December 1995 Babies In The Northeast

The cause: The February 1995 Nor'easter

The 1995 Nor’easter caused a 1.9 percent to 2.8 percent baby boom in New England, New Jersey, New York, and Pennsylvania for the month of December 1995. Not to mention, January 1997 had 1.9 percent more births than January 1998 across all of those areas. Plus, New York experienced the highest number of births of any year for the same month, with December 1995 raking in a 2.8 percent higher birth rate than December 1996.

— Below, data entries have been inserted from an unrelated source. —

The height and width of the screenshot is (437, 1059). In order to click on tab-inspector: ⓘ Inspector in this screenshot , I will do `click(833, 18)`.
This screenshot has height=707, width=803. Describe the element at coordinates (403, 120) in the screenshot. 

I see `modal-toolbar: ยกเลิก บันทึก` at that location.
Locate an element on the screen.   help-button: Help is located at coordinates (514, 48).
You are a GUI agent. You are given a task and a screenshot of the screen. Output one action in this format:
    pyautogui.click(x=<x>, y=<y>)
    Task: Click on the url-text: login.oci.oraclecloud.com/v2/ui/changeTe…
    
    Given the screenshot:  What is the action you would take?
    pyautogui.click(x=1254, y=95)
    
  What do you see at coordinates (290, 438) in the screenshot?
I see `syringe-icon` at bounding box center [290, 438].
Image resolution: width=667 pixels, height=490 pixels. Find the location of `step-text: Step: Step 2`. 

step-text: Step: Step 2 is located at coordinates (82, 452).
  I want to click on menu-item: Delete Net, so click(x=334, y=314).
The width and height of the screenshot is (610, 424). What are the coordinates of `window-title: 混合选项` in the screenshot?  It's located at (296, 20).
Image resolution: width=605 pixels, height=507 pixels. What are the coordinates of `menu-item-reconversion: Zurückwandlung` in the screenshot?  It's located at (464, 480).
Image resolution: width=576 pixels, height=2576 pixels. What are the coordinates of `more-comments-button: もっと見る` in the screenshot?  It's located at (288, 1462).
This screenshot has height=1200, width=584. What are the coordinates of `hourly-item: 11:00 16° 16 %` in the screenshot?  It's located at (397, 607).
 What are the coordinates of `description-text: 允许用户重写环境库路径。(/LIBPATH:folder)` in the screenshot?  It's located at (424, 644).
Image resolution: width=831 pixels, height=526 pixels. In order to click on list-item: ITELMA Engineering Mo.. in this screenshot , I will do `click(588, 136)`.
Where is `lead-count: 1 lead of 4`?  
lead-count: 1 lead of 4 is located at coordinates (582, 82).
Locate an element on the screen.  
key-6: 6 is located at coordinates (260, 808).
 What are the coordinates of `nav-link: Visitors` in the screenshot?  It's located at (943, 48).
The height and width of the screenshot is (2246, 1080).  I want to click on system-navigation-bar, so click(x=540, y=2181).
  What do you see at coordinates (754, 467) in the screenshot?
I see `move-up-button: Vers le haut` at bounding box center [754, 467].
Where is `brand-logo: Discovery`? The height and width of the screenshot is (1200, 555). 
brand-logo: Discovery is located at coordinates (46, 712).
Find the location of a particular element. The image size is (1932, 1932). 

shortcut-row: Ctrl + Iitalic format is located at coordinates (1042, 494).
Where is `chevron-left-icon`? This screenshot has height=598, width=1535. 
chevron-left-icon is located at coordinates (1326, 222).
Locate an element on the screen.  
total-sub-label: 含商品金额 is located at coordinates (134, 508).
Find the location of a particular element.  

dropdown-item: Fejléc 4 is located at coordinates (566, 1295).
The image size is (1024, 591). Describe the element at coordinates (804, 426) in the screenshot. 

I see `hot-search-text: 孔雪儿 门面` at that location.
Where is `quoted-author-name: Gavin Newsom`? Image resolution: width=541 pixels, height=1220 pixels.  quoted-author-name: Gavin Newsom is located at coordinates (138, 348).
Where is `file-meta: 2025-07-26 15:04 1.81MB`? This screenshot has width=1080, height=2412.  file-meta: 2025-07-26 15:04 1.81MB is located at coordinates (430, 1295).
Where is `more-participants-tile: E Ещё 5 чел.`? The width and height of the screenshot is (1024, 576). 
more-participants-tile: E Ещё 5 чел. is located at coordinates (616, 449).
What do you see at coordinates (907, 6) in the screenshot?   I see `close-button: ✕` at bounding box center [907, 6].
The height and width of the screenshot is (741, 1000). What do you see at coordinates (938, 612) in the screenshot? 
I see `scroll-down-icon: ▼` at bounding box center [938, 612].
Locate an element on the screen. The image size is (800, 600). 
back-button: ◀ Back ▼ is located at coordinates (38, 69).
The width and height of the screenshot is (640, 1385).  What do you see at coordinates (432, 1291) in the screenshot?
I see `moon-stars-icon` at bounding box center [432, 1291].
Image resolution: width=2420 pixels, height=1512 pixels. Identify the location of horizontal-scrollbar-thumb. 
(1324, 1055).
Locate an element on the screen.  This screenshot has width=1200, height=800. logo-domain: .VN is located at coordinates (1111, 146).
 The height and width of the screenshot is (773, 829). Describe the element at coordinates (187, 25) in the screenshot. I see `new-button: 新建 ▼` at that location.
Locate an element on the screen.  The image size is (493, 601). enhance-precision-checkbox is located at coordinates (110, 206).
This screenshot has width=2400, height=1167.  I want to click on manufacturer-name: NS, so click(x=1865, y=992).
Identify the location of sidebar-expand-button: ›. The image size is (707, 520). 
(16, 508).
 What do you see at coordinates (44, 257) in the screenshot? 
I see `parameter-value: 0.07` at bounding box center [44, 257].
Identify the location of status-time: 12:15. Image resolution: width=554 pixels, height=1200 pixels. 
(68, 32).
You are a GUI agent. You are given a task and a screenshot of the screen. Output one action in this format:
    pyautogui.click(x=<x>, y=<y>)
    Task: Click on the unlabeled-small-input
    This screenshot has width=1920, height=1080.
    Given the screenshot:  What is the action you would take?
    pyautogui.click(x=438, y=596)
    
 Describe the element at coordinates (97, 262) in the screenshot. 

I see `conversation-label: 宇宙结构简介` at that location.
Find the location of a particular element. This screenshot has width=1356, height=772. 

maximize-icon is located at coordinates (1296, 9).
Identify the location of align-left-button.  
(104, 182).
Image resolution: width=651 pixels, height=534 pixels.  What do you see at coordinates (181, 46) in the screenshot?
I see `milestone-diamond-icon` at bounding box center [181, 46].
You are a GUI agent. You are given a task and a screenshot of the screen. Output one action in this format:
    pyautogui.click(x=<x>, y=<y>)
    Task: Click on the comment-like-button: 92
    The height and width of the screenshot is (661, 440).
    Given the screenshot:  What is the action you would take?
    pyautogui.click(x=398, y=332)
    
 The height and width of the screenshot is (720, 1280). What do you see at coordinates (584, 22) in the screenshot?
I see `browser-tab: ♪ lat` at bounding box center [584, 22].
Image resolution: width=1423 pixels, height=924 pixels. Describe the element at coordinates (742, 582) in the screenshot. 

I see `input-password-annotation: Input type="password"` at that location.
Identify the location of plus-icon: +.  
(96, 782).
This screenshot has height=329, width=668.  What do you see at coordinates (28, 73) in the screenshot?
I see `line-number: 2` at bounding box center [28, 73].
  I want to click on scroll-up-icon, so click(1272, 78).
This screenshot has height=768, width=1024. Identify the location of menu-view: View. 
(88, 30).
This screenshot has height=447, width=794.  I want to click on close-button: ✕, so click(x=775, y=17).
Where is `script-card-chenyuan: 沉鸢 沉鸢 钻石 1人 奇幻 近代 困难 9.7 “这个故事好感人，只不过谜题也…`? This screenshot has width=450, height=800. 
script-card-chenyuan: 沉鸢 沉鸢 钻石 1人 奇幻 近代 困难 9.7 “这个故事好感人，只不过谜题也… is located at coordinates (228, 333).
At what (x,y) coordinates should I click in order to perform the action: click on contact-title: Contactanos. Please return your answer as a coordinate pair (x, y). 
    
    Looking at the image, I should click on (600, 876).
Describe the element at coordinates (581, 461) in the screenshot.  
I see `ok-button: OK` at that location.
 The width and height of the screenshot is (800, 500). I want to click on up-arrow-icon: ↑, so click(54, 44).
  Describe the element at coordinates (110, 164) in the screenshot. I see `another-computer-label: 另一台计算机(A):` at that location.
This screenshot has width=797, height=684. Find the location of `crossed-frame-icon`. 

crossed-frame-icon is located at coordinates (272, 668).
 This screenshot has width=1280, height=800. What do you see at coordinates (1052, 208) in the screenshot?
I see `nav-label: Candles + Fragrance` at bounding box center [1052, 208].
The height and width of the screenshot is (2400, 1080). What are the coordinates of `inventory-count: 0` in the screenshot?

July 1997 Babies In The Prairie

The cause: The October 1997 Western plains winter storms

In October 1997, a storm roared through Colorado, Nebraska, Illinois, Michigan, Iowa, Oklahoma, and Kansas. The storm sent people inside, resulting in a year over year 0.5 percent to 1.5 percent increase in births in July 1997. Not to mention, Michigan experienced the highest birth rate in July compared to the same month in all other years.

It's important to note that storms can be destructive and scary, and can put lives and communities at risk. One bright side of the need to stay stay in your homes is that people often retreat under the covers, which sometimes results in a small boom of adorable babies nine to 10 months later. Stay warm, everyone!